Pond Waterfalls

Pond Waterfalls

How to build a Pond waterfall

A pond waterfall can add a very nice and peaceful touch to your garden. Having a balmy waterfall in your own backyard can be the most relaxing view on a stressful day. The happy babble of pure water over beautiful shiny rocks is a sight that most people cannot resist. The first step towards building a pond waterfall is to go and get some pictures of a real life waterfall. There are certain principles followed by natural waterfalls that can best be emulated when we have a picture of the real thing in front of us.

The first thing is to get the size of the pond waterfall in proportion. The pond waterfall you design should not be too big for your pond. Most people, in their zeal, tend to build too big with too much water. It is therefore better to have a clear view of what it is that you want to build. The topography, pipe size, pump size, pond size are some of the factors that will affect the design of your pond waterfall. Another common mistake made by people is to build too tall. A pond waterfall that is about two feet high will be visually more appealing than one that is four feet high, though the effect may not be quite so dramatic.

When building a pond waterfall, three factors need to be taken into consideration: the volume of water that will be flowing down, the distance that the water travels in its fall, and the place that the water is falling into. The sound made by the pond waterfall changes depending upon the medium on to which the water falls, Water falling into a shallow pool, water falling on rocks, or water flowing around rocks makes their own distinctive sounds. The height of the waterfall also dictates the volume of the sound made by the pond waterfall.

Most of the times a pond waterfall makes good use of elevation.

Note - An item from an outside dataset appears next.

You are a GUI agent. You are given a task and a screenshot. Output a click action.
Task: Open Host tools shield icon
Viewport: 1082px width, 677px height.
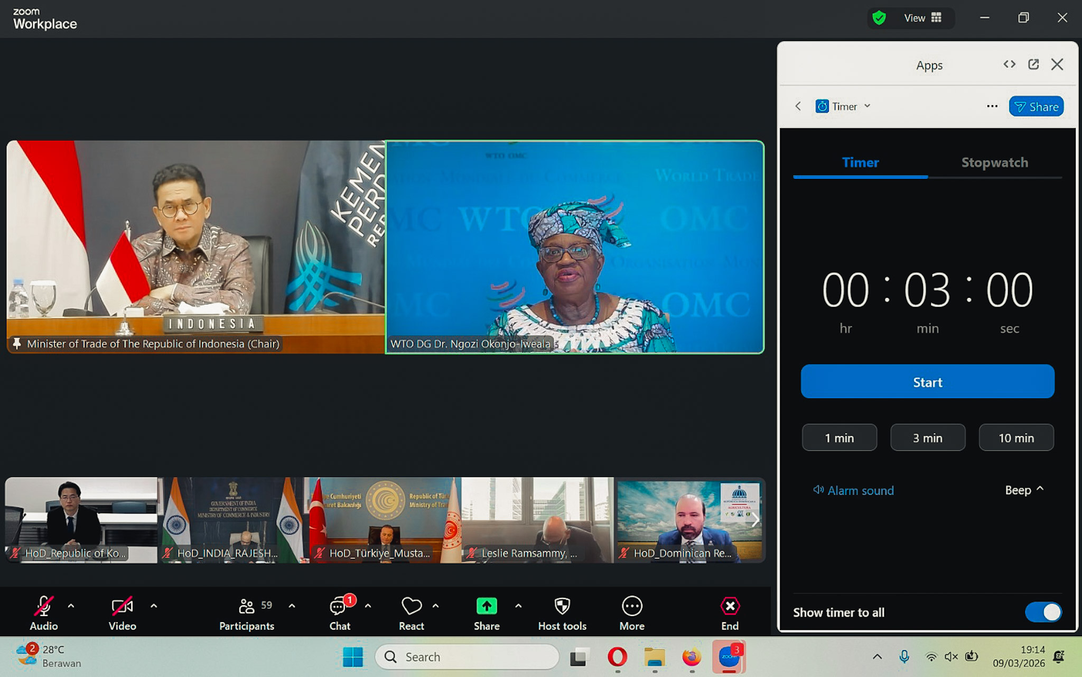[562, 606]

A landscape designer may exploit a slope on the site or erect a berm (an artificial elevated area) to create the desired effect. When building your pond waterfall, lay a flexible liner on the ground. The liner lies behind the water from the top of the waterfall till the pond. It is held in place by using boulders. This is useful only if you are building large pond waterfalls.

Mostly people will need only a small and soothing pond waterfall. Pre-cast concrete forms that mimic a waterfall path is an expensive but useful alternative when you build a pond waterfall. Using natural rocks can be the cheapest alternative. About 25-35 rocks of various shapes and sizes; some of them quite large is what you will need. Flatter rocks are more useful as they are easier to balance. On a level building site, placing the pond waterfall 5-8 feet from the pond is a good design strategy.

A wide EPDM rubber liner can be used under the stream. This rubber liner will help to contain the splashing of the water as well as make allowances for the twists and turns in the course of the water in your pond waterfall. After putting the rubber liner in place, hide the sides with rocks and stones. Add the bigger boulders in such a way that water will flow around them. Try out various combinations to find out which one is the most visually appealing for your pond waterfall. Using black waterfall foam in order to direct the water over the stone is a good idea. This foam will expand quite a lot, so it should be used sparingly.

Building a dazzling pond waterfall of course requires some amount of patience and creativity. Staying close to nature by emulating some of her wonderful waterfalls is an easy way out. Once you get going, the pleasure of seeing the pond waterfall come alive in your hands will be satisfaction enough. Add to that the unceasing delight that clear flowing water can provide, and your pond waterfall will become the focal point of your garden.